■ **What is being asked**: Among the records that follow, find the line with "Image resolution: width=397, height=2576." and the line with "Kultura (47, 1473)". Set down those lines and all lines between them exactly, without adding anything.

■ **Provided material**:
'''

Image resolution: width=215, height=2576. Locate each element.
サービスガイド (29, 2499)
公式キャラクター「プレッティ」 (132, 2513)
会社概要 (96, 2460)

'''
'''

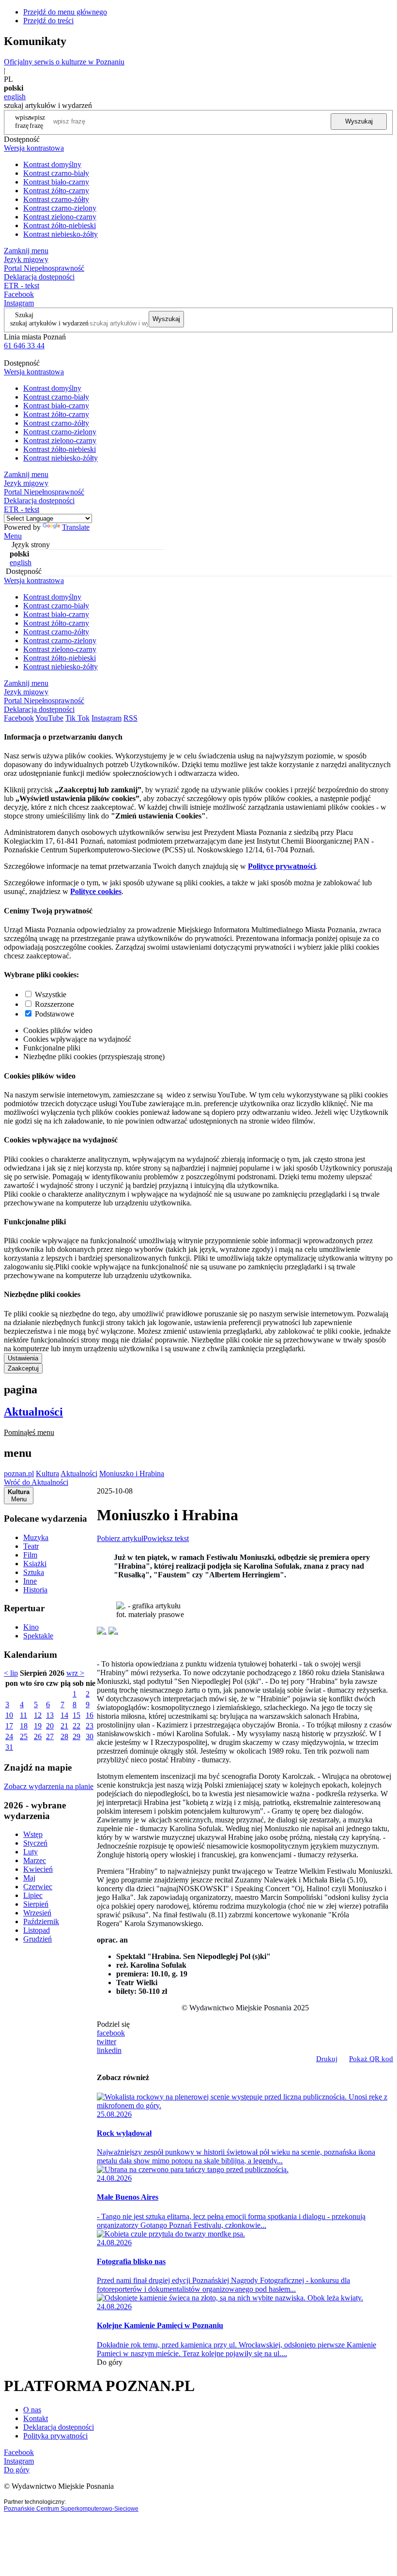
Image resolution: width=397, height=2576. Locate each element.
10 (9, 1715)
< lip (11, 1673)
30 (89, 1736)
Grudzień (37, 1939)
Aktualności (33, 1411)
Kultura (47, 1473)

'''

■ **Solution**:
Image resolution: width=397, height=2576. Locate each element.
10 (9, 1715)
< lip (11, 1673)
30 (89, 1736)
Grudzień (37, 1939)
Aktualności (33, 1411)
Kultura (47, 1473)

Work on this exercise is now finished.